The Narco News Interview from Chiapas with Mexican Rocker, Roco, of Maldita Vecindad


By Ricardo Sala
Narco News Authentic Journalism Scholar

August 18, 2003


Roco

“I love all kinds of cultural or spiritual gatherings that permit us to generate a more just world, with more dignity, and with justice and peace. That’s what I’m advocating, and there are many tools that allow us to work with others, with everyone, building this path. The tools that I like to work with are music, writing, dance, work in the community, inner and shared spirituality, and also broadcasting in all kinds of media: video, radio, and writing, that’s what makes me tick.”

– Roco

Publisher’s Note: Roco is the vocalist and a percussionist for the musical group Maldita Vecindad (loosely translated as “Damn Neighborhood”), known simply among millions of Mexicans as “Maldita.” Since their self-titled premier disk (1988, BMG Ariola), and following on the massive (700,000 copies sold in Mexico alone) success of their 1991 “El Circo,” Maldita remains as one of the top Mexican music groups with daily airplay throughout the country.

Roco and his band have toured with Bob Dylan, Sonic Youth, Leonard Cohen, Sargento Garcia, Ampáro Sánchez of Amparanoia (your publisher is especially impressed by the latter collaboration), and have collaborated with Perry Farrell, among others, but one senses from today’s interview published in Narco News, that he’s proudest to have collaborated with the musicians and peoples of Zapatista base communities in the Mexican Southeast. He’s no mere “Zapa-tourist,” no way: Roco has put in the time and labor over the past seven years to sit, to listen, to learn, to be inside and with the communities. His perspective on the continuing surge of “zapatismo” in Mexico and the world, and the refinements underway in the construction of authentic autonomy in Chiapas, is, like him, soft spoken, respectful, not protagonist, but, rather, in a word, one of big-hearted and intelligent solidarity.

Indeed, Maldita was one of the musical groups thanked publicly by Marcos in a February 1999 communiqué addressed “to the musicians of the world.” He told Narco News Authentic Journalism professor Andrea Daugirdas, while in Chiapas, that he had studied journalism in his youth, so as to be able to study everything, everywhere.

Narco News Authentic Journalism scholar Ricardo Sala caught up with Roco last weekend in the Chiapas highland community of Oventik (see today’s related photo essay from that historic gathering), where he offered a thoughtful analysis of “this totally new world” under construction… from below.

Narco News: Why did you come to this gathering in Oventik?

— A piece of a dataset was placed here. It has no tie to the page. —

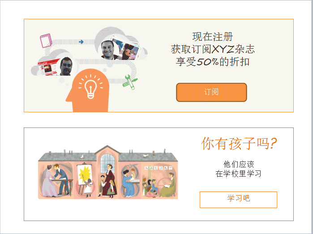Click the yellow sun painting on easel
Viewport: 313px width, 234px height.
(85, 175)

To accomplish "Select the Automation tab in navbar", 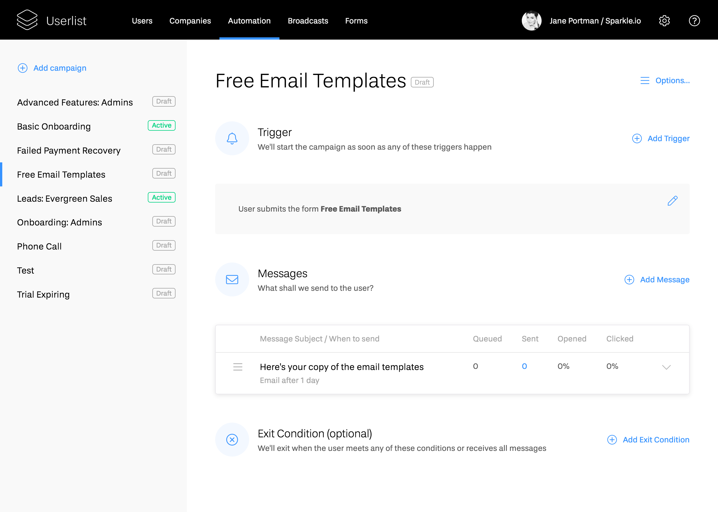I will tap(250, 20).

Roco: Ever since January 1, 1994, when the Zapatista uprising began, I think that like every other Mexican this took us totally by surprise. And something that surprised from the start when I began to read their words, the communiqués, and through the communiqués I found a voice that never in my greatest Jarocho (that is to say, someone from the state of Veracruz) dreams I had imagined could be expressed so clearly: This conjunction between a totally humanist or spiritual vision in search for a more just world and, on the other hand, a political-social community action rooted very much in indigenous tradition, and, at the same time very much in present times. From that moment I worked with other compas for whom this way of speaking – the Zapatista word – also resonated, including in the band in which I play – Maldita Vecindad – and we began to work with students from the very first demonstration to stop the war. And, at the beginning, we began to put on concerts. And from the concerts, we came in caravans to deliver aid, and to come and get to know these communities of resistance that from someplace, here, lost in the jungle could, with their word, shake up the entire country and also the world.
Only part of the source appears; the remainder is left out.